We do ten experiments. A scientist observes the results, constructs a theory consistent with them, and uses it to predict the results of the next ten. We do them and the results fit his predictions. A second scientist now constructs a theory consistent with the results of all twenty experiments.
The two theories give different predictions for the next experiment. Which do we believe? Why?
One of the commenters links to Overcoming Bias, but as of 11PM on Sep 28th, David's blog's time, no one has given the exact answer that I would have given. It's interesting that a question so basic has received so many answers.
The way science is currently done, experimental data that the formulator of the hypothesis did not know about is much stronger evidence for a hypothesis than experimental data he did know about.

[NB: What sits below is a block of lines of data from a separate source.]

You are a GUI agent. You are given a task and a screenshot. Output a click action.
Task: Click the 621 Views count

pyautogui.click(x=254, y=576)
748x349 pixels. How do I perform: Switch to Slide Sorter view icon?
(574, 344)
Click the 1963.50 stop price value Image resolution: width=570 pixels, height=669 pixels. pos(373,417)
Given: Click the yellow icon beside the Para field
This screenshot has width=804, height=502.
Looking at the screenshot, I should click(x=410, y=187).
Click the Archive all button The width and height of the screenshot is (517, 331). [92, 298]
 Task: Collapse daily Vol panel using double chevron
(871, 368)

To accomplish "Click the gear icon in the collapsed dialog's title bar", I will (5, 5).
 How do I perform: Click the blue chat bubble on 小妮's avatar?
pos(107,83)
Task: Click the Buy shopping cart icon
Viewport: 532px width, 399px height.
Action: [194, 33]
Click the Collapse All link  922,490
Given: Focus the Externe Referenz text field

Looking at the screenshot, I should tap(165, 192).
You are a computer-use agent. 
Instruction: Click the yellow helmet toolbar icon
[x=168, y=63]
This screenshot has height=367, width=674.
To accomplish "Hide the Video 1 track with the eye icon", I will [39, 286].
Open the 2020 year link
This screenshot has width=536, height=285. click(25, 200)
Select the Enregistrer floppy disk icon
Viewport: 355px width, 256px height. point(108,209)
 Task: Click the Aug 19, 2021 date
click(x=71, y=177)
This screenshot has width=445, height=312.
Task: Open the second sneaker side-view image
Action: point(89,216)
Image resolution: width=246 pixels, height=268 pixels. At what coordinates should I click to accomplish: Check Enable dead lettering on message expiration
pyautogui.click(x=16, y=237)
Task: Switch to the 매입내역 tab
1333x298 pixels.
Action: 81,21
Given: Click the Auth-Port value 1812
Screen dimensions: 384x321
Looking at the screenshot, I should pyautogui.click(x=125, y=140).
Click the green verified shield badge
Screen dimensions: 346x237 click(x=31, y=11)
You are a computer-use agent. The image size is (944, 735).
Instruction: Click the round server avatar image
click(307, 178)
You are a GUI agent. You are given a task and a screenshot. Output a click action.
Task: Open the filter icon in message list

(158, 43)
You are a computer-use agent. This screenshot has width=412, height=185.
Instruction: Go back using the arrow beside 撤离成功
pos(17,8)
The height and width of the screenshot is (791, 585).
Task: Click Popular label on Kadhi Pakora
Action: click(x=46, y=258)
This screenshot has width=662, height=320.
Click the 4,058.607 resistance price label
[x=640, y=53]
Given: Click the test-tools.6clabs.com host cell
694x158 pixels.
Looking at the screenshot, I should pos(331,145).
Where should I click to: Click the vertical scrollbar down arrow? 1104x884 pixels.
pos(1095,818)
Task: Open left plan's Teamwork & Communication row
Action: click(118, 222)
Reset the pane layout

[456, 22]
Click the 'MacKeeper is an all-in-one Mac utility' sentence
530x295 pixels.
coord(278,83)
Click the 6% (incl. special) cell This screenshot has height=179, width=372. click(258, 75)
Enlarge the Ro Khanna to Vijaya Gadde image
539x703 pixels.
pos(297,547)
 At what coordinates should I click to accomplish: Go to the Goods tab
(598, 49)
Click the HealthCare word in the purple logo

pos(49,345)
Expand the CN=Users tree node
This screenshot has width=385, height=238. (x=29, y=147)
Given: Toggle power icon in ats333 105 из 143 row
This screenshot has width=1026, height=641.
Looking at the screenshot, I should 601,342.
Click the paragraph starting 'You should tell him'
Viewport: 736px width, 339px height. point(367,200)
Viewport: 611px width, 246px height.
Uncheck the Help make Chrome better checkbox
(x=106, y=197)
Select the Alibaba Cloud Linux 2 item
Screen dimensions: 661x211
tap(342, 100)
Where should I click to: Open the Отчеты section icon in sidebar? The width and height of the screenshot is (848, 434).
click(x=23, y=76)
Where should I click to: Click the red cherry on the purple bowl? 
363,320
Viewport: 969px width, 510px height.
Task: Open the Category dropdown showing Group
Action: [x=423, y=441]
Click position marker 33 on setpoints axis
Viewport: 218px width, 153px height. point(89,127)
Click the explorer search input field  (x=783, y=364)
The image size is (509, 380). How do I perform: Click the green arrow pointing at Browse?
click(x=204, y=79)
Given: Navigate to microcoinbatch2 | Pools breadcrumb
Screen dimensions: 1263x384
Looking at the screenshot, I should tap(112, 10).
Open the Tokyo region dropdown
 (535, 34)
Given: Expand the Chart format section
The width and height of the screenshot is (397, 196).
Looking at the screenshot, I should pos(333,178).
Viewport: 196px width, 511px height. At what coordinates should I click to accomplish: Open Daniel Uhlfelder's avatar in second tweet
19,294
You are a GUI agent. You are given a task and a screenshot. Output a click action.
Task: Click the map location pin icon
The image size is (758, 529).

A hypothesis formulated by a perfect Bayesian reasoner would not have that property, but hypotheses from human scientists do, and I know of no cost-effective way to stop human scientists from generating the effect. Part of the reason human scientists do it is because the originator of a hypothesis is too optimistic about the hypothesis (and this optimism stems in part from the fact that being known as the originator of a successful hypothesis is very career-enhancing), and part of the reason is because a scientist tends to stop searching for hypotheses once he has one that fits the data (and I believe this has been called motivated stopping on this blog).
Most of the time, these human biases will swamp the other considerations (except that consideration mentioned below) mentioned so far in these comments. Consequently, the hypothesis advanced by Scientist 1 is more probable.
Someone made a very good comment to the effect that Scientist 1 is probably making better use of prior information. It might be the case that that is another way of describing the effect I have described.